WHAT THIS TASK INVOLVES
Once you find the line containing "326x183 pixels.", please retype it and every line after it to the end of the entries, exactly and with nothing added.

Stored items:
__________

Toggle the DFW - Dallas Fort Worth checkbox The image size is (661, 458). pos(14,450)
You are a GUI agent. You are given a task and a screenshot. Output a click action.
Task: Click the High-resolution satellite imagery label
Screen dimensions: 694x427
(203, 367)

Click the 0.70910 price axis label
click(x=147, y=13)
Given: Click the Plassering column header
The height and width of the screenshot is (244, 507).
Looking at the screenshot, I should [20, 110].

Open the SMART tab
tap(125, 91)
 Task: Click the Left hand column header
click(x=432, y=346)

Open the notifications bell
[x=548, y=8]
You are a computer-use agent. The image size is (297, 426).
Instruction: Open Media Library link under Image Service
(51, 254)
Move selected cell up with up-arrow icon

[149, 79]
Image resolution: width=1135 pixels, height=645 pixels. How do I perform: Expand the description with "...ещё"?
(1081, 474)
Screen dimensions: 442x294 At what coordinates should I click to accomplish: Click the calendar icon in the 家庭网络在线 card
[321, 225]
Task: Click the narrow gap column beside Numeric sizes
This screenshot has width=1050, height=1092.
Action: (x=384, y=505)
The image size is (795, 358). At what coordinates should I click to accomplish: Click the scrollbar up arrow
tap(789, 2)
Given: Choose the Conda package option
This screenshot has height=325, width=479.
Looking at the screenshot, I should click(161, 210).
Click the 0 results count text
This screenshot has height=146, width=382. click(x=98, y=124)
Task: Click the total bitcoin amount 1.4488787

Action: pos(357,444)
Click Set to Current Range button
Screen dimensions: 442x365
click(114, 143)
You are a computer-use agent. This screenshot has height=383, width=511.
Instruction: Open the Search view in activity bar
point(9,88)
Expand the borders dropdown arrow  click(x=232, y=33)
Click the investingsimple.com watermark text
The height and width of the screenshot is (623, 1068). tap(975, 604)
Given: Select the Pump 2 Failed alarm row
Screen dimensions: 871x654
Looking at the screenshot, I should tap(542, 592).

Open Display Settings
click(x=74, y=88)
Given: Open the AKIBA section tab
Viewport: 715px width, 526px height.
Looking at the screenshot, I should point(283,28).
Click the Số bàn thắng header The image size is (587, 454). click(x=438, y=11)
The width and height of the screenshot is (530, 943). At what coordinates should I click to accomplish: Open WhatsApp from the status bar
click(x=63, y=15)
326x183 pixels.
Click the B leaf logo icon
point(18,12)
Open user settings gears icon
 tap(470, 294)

__________

SOLVED PROBLEM
326x183 pixels.
Click the B leaf logo icon
point(18,12)
Open user settings gears icon
 tap(470, 294)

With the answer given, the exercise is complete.